As noted above, our study was conducted during 2 years of relatively low precipitation following the 1997–1998 ENSO event. Supplemental food was provided after trapping sessions in November 1999, December, January, and March, and once again in early April 2000. Thus, 5 pulses of resources were provided during the winter and spring season, coinciding roughly with the winter “rainy” season at Deep Canyon. All food additions occurred at least 3 weeks before a given census, and all supplemental food was removed from feeders by rodents in 2 or 3 nights (M. C. Orland, in litt.). The length of time between consumption of supplemental food and trapping sessions makes it likely that censuses reflected resident individuals rather than nonresident visitors to the feeders, and that supplemental food was consumed by resident individuals.

Supplemental food consisted of 9 kg of seed per plot, corresponding to about 90 kg ha−1 year−1 over the course of the experiment and approximating the seed available to the rodent community during an especially high-rainfall year.

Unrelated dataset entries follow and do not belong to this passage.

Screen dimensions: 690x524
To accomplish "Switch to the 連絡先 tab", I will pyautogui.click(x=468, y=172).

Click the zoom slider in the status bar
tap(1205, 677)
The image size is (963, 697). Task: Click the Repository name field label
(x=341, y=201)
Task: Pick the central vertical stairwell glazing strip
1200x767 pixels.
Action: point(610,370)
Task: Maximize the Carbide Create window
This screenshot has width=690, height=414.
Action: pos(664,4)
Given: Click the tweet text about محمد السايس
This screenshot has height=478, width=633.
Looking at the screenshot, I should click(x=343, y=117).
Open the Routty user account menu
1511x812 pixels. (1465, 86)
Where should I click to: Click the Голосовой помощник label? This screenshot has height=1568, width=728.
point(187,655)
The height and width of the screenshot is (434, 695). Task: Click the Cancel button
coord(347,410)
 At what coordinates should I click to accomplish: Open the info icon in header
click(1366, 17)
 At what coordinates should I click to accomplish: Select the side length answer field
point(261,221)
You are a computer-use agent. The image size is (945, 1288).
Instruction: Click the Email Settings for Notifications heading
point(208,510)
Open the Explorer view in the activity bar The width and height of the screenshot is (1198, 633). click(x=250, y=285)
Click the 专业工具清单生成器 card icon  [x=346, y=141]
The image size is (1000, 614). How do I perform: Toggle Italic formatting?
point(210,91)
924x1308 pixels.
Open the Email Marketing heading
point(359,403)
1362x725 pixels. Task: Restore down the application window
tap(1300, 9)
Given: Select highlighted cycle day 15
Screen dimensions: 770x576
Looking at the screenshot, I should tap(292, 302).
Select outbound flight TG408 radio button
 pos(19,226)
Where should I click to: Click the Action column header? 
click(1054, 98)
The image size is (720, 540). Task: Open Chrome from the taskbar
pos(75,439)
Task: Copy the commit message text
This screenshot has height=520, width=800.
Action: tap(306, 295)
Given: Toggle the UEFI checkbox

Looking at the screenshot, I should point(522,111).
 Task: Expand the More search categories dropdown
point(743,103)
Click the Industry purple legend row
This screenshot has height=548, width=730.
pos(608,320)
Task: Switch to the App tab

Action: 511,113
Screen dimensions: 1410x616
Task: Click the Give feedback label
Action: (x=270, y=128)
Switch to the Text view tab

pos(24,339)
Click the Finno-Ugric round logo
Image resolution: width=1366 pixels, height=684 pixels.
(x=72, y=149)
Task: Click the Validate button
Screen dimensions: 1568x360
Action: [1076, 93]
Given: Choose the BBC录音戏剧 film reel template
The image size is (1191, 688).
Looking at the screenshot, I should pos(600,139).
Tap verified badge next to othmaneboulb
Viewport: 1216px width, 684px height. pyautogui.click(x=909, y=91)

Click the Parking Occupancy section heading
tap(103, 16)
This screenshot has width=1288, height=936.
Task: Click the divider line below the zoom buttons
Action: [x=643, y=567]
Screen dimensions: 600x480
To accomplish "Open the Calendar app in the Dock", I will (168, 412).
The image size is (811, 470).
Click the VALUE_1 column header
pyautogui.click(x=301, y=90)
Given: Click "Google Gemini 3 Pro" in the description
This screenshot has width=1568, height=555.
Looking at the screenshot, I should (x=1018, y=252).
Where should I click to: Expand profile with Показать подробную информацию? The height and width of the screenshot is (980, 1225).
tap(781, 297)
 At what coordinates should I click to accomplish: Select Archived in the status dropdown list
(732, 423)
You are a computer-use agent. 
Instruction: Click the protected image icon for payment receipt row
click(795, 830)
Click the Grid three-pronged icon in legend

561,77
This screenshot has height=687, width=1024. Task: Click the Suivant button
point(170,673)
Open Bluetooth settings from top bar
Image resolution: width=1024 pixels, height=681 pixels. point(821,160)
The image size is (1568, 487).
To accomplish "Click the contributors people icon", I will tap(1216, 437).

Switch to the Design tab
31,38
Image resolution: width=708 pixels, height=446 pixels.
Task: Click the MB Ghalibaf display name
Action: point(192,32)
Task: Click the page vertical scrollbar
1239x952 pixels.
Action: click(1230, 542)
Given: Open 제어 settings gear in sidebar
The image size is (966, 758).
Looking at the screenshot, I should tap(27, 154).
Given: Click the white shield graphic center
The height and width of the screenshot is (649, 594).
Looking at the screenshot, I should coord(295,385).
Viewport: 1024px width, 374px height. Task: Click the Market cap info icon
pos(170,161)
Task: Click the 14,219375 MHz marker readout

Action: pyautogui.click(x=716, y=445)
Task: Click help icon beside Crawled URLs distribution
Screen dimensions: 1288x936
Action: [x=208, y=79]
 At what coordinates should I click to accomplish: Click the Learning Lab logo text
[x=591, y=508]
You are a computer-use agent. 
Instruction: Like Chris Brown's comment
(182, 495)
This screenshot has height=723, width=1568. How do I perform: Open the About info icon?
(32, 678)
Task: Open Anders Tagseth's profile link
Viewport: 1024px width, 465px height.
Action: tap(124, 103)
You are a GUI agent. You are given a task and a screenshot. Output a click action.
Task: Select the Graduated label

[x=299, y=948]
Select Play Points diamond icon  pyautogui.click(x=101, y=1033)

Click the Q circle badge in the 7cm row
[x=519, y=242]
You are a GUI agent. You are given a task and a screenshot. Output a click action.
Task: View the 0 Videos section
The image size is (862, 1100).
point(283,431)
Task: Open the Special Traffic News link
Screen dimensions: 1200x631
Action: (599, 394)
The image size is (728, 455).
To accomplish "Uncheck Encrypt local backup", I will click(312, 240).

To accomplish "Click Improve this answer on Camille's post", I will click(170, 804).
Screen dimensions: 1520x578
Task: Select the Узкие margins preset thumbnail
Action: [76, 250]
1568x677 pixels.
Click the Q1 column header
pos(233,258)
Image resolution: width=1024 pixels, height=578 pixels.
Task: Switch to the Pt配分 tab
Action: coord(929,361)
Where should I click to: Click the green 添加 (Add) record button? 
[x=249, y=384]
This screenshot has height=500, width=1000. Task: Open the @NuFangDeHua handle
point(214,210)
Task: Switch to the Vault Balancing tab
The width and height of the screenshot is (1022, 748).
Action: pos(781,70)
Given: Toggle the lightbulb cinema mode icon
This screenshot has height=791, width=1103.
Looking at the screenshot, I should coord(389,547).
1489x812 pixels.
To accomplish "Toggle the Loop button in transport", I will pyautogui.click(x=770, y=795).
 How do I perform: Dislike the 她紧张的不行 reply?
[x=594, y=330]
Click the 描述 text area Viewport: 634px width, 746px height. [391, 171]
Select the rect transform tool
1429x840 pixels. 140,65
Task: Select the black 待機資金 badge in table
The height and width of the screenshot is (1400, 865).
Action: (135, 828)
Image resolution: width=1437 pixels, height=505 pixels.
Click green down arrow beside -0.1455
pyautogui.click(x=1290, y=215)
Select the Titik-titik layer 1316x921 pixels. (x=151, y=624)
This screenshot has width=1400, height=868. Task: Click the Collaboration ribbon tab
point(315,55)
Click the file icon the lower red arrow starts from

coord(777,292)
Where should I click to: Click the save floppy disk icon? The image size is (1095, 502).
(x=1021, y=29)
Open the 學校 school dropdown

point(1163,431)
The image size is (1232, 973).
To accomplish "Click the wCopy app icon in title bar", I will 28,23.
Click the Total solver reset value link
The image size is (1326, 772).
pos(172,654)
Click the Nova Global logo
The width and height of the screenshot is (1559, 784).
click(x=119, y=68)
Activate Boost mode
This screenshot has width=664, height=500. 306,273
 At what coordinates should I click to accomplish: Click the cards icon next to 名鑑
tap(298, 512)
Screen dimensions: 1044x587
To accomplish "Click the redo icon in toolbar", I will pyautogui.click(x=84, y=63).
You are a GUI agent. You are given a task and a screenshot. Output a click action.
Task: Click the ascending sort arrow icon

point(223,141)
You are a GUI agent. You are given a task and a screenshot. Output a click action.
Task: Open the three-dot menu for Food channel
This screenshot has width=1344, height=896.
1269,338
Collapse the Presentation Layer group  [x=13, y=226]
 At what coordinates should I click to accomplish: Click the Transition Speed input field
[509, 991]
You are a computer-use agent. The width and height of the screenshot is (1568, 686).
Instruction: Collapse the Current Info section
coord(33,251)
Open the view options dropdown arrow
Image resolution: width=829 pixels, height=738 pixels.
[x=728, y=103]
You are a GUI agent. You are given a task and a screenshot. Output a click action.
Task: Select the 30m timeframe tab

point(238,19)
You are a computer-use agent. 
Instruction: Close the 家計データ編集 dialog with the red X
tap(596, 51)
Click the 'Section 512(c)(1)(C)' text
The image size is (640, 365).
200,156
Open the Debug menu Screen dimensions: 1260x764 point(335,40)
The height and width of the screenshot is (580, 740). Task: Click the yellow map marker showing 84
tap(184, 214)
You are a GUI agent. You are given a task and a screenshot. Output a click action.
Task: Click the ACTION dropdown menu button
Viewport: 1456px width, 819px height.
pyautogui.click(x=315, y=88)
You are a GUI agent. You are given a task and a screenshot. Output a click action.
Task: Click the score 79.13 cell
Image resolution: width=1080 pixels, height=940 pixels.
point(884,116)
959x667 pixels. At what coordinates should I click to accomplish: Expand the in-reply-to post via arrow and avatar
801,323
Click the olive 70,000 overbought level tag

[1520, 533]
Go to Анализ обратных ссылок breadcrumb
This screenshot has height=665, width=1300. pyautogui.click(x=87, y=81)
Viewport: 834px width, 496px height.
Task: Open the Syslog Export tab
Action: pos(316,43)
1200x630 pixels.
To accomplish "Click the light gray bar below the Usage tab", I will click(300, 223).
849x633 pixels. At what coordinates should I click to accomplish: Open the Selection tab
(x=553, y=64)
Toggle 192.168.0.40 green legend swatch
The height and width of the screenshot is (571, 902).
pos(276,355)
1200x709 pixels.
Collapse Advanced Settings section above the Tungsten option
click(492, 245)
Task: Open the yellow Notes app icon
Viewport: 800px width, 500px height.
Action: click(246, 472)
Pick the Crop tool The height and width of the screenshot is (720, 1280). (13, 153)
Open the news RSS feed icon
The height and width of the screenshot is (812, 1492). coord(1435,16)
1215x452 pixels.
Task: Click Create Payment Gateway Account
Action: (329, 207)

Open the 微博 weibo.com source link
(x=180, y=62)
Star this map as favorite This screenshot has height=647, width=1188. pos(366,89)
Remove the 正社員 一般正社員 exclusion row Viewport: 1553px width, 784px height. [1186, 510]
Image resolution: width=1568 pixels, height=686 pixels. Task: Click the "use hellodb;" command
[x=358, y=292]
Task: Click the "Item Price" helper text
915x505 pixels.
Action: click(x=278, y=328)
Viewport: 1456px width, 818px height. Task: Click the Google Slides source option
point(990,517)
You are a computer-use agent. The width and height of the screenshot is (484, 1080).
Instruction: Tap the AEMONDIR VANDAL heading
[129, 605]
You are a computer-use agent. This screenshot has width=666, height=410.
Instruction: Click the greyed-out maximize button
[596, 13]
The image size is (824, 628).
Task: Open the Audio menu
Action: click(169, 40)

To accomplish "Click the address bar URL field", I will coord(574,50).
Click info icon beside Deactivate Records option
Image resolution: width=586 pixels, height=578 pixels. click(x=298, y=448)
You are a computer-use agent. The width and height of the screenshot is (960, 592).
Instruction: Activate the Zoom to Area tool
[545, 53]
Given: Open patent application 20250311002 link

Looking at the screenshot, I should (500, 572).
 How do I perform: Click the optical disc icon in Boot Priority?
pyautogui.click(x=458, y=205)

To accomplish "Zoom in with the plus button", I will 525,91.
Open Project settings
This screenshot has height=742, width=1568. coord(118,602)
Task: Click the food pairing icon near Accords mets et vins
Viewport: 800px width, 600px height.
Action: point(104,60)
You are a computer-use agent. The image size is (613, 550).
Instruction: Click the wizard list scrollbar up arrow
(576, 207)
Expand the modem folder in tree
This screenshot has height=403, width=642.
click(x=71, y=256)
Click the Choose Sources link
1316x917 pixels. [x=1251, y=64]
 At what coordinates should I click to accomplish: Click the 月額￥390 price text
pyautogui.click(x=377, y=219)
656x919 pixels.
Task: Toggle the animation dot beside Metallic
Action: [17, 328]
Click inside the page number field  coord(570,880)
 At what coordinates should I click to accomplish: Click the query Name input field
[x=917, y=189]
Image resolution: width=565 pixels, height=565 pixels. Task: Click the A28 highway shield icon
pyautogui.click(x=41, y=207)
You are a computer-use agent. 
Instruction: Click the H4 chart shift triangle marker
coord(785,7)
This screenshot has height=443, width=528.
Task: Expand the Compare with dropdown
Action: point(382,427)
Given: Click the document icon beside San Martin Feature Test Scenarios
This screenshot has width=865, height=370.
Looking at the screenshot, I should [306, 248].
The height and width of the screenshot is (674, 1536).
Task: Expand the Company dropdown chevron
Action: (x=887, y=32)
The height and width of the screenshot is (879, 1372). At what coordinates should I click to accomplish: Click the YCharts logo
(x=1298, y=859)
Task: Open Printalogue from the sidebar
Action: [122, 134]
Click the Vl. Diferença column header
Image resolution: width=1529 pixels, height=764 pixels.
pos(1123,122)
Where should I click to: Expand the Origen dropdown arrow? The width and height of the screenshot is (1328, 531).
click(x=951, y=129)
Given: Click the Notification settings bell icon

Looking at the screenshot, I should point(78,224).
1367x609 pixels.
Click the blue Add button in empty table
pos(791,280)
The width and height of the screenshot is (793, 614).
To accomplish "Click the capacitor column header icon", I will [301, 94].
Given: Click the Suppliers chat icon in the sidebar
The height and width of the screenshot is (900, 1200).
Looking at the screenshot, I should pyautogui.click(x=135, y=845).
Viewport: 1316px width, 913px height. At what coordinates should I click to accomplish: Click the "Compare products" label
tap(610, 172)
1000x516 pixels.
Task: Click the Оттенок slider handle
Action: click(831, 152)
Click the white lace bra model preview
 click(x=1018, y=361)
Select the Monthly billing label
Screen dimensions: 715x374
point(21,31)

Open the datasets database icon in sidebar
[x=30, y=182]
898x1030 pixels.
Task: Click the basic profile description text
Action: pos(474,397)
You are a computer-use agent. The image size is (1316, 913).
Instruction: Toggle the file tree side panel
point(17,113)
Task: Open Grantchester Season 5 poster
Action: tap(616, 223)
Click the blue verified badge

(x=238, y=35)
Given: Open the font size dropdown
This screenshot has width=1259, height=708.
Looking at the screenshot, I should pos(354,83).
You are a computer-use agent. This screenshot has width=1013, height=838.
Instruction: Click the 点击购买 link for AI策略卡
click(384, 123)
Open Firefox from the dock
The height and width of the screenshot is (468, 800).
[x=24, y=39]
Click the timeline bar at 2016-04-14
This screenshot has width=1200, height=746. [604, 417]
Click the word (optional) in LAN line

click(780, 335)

No seed productivity data exist for Deep Canyon, but seed production at a southern California Mojave Desert site averaged about 949 kg ha−1 year−1 (Price and Joyner 1997); mean annual rainfall at that site is about 50% greater than at Deep Canyon. Considering that we excluded nonrodent consumers from our supplemental food (see below), our resource addition rate likely is an appropriate, and probably conservative, approximation of the resource pulse available to rodents at this site during a high rainfall year such as the 1997–1998 ENSO. Our seed addition rate of 90 kg ha−1 year−1 also is similar to that of another food-addition experiment in a heteromyid community, which had a supplementation rate of 96 kg ha−1 year−1 at a Chihuahuan Desert site with an average annual precipitation of 442 mm (Brown and Munger 1985).

Seed was dispensed in 16 feeders at each of the 3 treatment plots, arranged at approximately 15-m intervals. Feeders consisted of L-shaped, 2-inch (about 5-cm)-diameter polyvinyl chloride pipe with fittings that constrained the entrance to 0.75 inches (about 19 mm) in diameter (Meserve et al. 2001), thereby excluding birds and larger rodents (such as kangaroo rats and woodrats). Birds were further hindered by the L-shaped design, and ants were excluded by coating the openings of the feeders with Fluon (AGC Chemicals Americas, Inc., Bayonne, New Jersey). We chose to exclude kangaroo rats from the feeders to ensure the added food would go to the smaller species in the community, because previous studies indicated that the largest kangaroo rat species would likely monopolize any added resources if given the opportunity (Brown and Munger 1985). Because these smaller species are similar in size, they are more likely to partition the added food, so our experimental design increased the likelihood of eliciting an increase in diversity.

Statistical methods

The design of the experiment allowed us to perform 2 separate statistical tests, which are compared to corroborate the results and give additional insight. The 1st test simply compares plots at the end of the experiment in November 2000 against the same plots just before the experiment began in November 1999 to ascertain the cumulative effects of resource supplementation. We used analysis of variance (ANOVA) to compare abundance, biomass, and the Berger–Parker diversity index (described below) in control and treatment plots at the 1st and last sampling dates. Because the final sampling occurred at exactly the same time of year as the initial sampling, this test inherently controls for both date and plot effects.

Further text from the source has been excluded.